Я убавила громкость "Радио для двоих", по которому передавали самые романтичные хиты восьмидесятых. Мы свернули с широкой трассы на двухполосную магистраль сельского значения. Дорогу угрожающе обступили черные деревья. Казалось, мы едем по тоннелю. Редкие встречные машины ослепляли дальним светом. Хорошо, что не я за рулем.
– Так что, есть какая-то хитрость?
– Послушай, Алекса… – начал Василий и сам себя перебил: – Кстати, я все хотел спросить, что за странное у тебя имя?
– По паспорту я Александра, – призналась я, – просто не хочу быть банальной Сашей, вот и всё. А вот Алекса – это звучит по-международному, сразу врезается в память. Я же публичный человек, – тут я вспомнила, что уже нет, не публичный, и загрустила.
– Алекса – это слишком пафосно, – решил Вася. – Я буду называть тебя Шура, договорились?
Грусть моментально сменилась раздражением. Я обожгла его взглядом.
– Еще чего! Так старушек в глухих деревнях называют – баба Шура! Никаких Шур!
– Значит, договорились, – невозмутимо продолжал Василий. – Так вот, Шура. Конечно, я знаю, что нужно сделать, чтобы придать даче товарный вид и перестать позорить все садоводство, кстати. Обманывать никого не нужно, просто приложить немного усилий.
Вася повернул направо и перед нами открылась ровная асфальтовая дорога, с двух сторон украшенная уличными фонарями. Именно украшенная – потому что такими теплыми белыми шарами обычно оформляют территорию турецких отелей, чтобы создать у клиентов ощущение праздника. Я ахнула.
– Красота, да? – с гордостью сказал Василий. – Мы все не поскупились, когда сдавали деньги на благоустройство садоводства. Я лично ползарплаты отдал. А что касается твоего вопроса – давай вернемся к нему, когда будет светло. Посмотрим дом, обойдем его вокруг, всё прикинем, и если будешь следовать моим советам – гарантирую стопроцентный результат. Дача уйдет со свистом, как горячий пирожок.
Я слушала его вполуха, поскольку неожиданно оказалась в сказочной деревушке. Двух– и трехэтажные ухоженные домики с ярко освещенными окнами казались игрушечными. Кирпичные невысокие заборчики, причесанные деревья с разноцветными гирляндами, кое-где даже башенки с флюгерами. Где все эти дощатые бытовки, кривые сараи, уличные туалеты и сетки-рабицы, которые мы привыкли видеть в советских садоводствах? "Дорожник" за эти годы стал лучше элитного, но безликого коттеджного посёлка.
– Моя дача на Синей линии, в паре кварталов отсюда.
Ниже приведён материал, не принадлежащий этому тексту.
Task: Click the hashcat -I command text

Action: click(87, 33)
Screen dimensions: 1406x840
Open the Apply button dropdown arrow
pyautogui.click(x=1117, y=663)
А вот и твои владения, – многозначительно сказал Василий, указывая вперед. – Как тебе?
– Не очень, – честно ответила я.
Мрачный участок, расположенный на краю соснового леса, казался в этом идеальном пейзаже инородным элементом. Дикие кусты бесцеремонно забирались на дорогу. Фары высветили лохмотья бледно-желтой краски, свисавшие с деревянного дома.
– А как в дом-то зайти? – растерянно спросила я. – Смотри, из-за этого сумасшедшего бурьяна даже на крыльцо не подняться.
Василий с трудом приоткрыл калитку (покосившийся забор едва не рухнул) и побрел к дому, притаптывая, приминая могучий бурьян. С силой дернул серую разбухшую дверь, она неохотно, с загробным скрипом поддалась. Крикнул мне: "Победа! Давай сюда!" и шагнул внутрь.
Я робко поднялась на крыльцо. В недрах дома, пахнущего сыростью и пылью, дрожало крошечное пламя Васиной зажигалки, он никак не мог найти выключатель. Наконец тусклая лампочка еле-еле осветила веранду.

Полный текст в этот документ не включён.